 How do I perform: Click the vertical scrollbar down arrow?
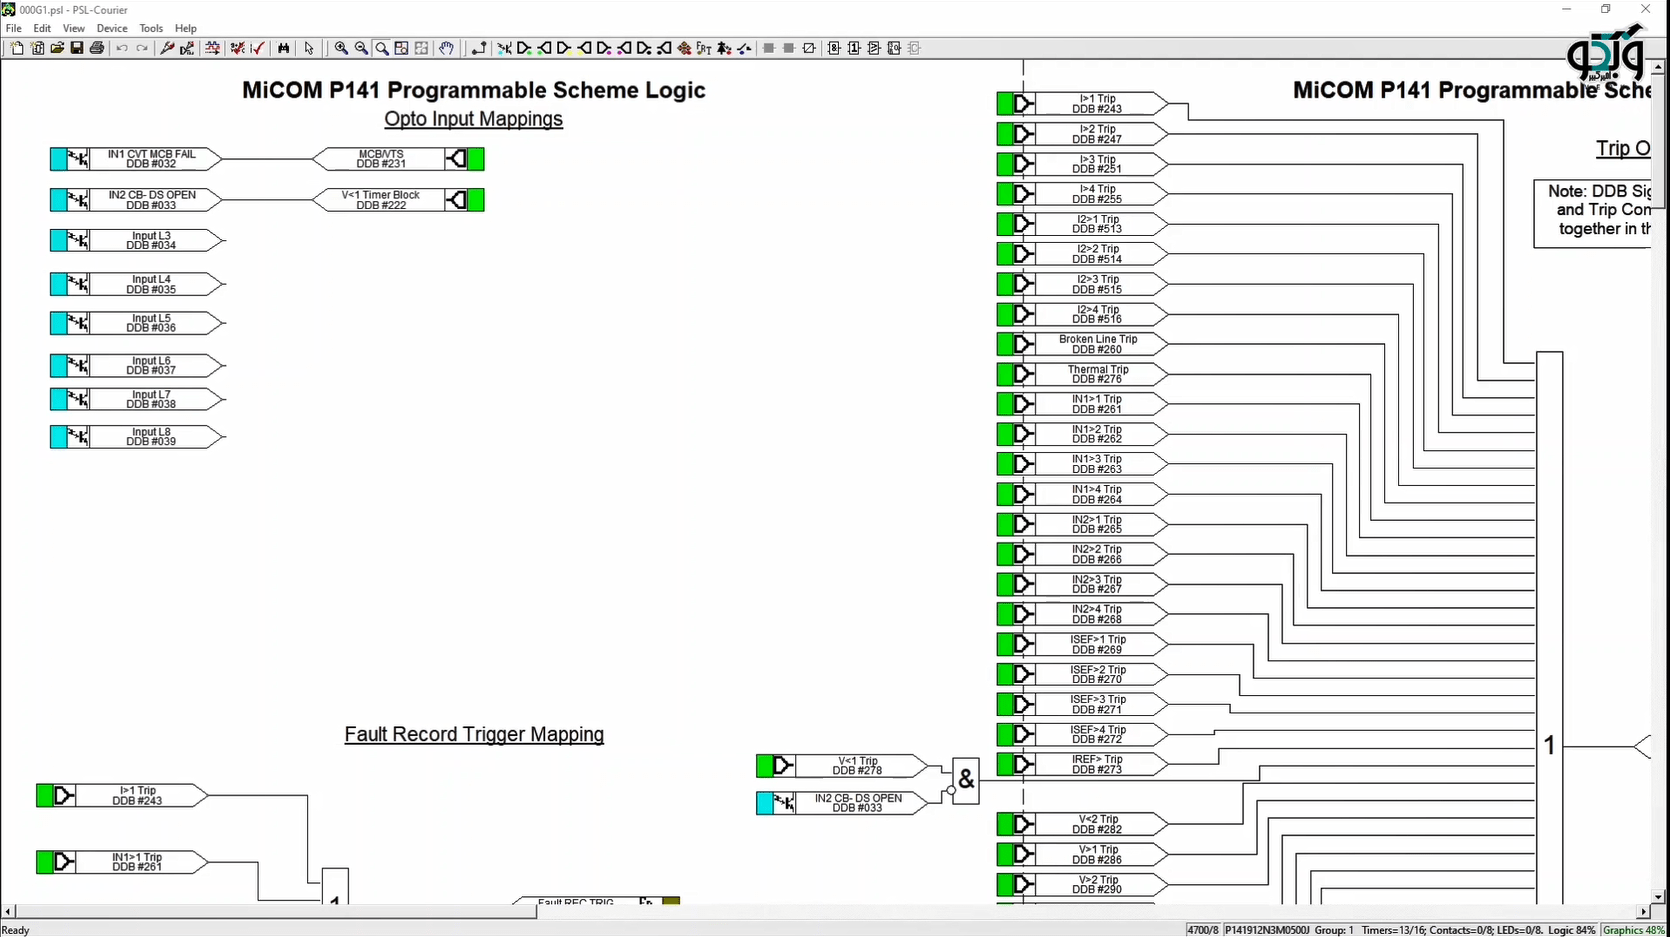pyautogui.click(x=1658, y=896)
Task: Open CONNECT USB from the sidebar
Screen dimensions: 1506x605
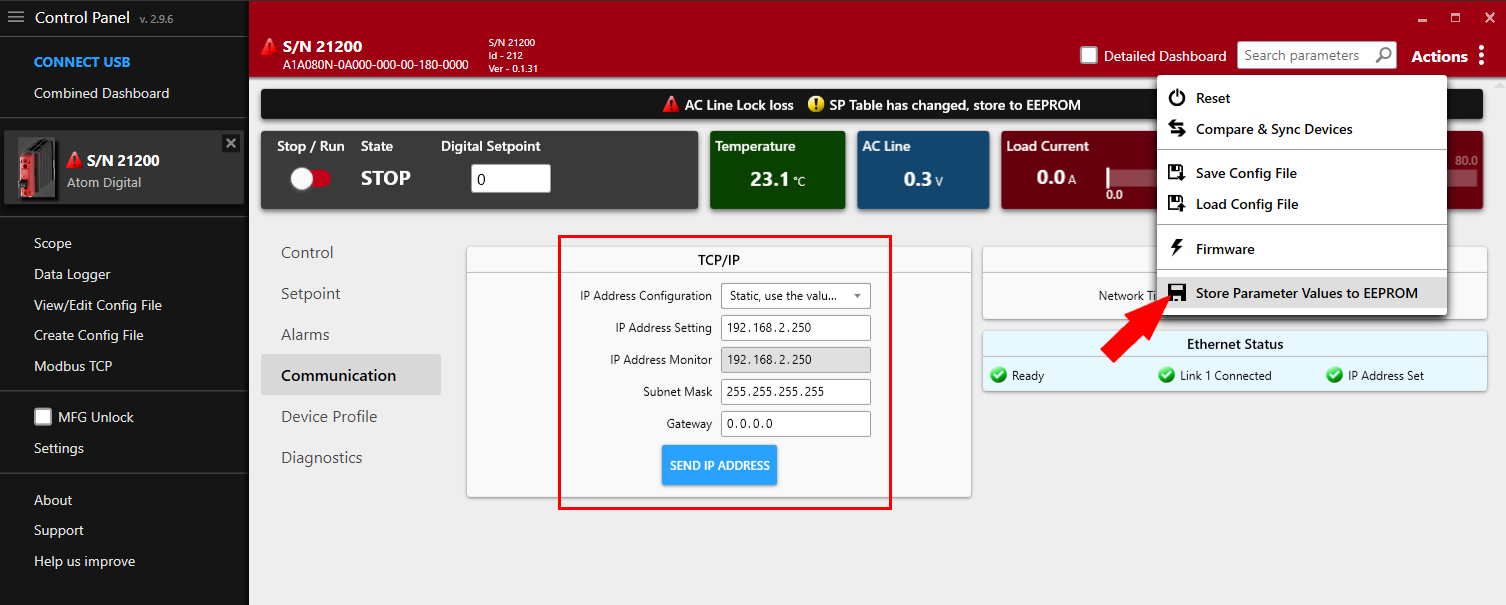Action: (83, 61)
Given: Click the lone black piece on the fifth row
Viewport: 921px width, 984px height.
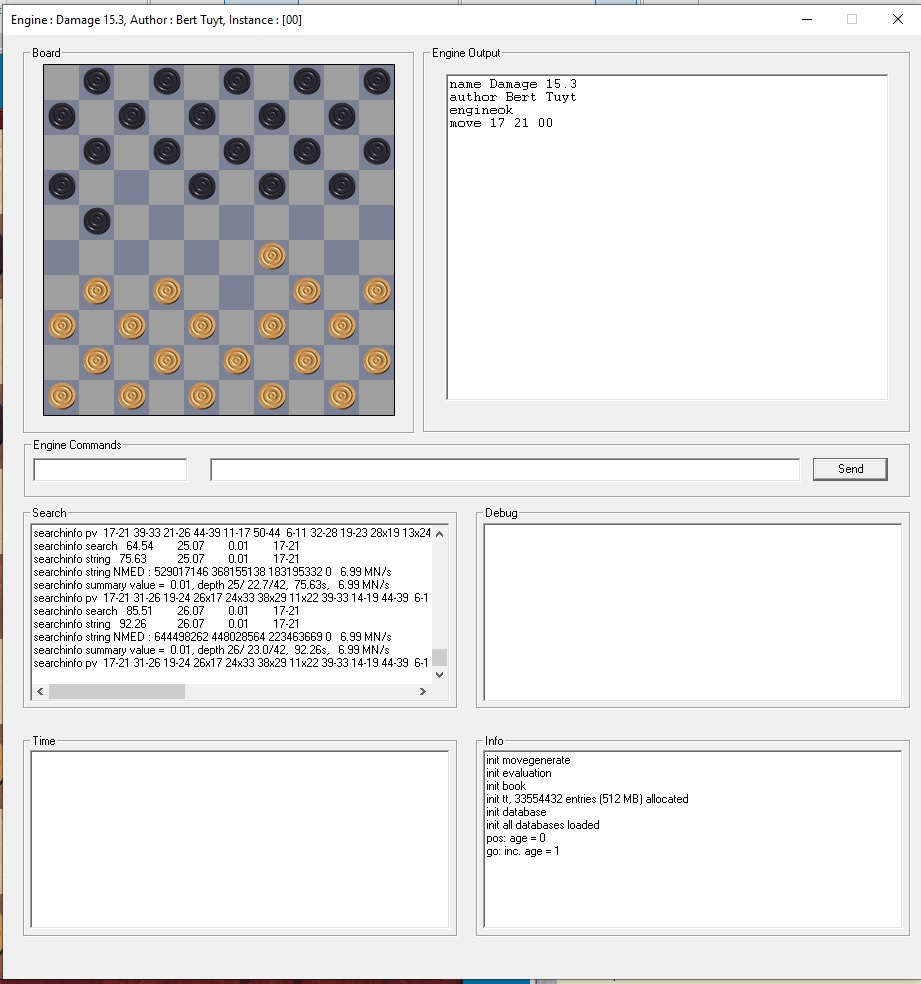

• **WHAT THE TASK ASKS**: Reproduce every line of the material above, requests included, shifting each coordinate in the answers up by 56, and leave the pictures out.

• **EXERCISE ANSWER**:
 How do I perform: Click the vertical scrollbar down arrow?
pyautogui.click(x=1714, y=952)
Task: Open CONNECT USB from the sidebar
Screen dimensions: 1506x605
Action: (139, 117)
Given: Click the lone black piece on the fifth row
Viewport: 921px width, 984px height.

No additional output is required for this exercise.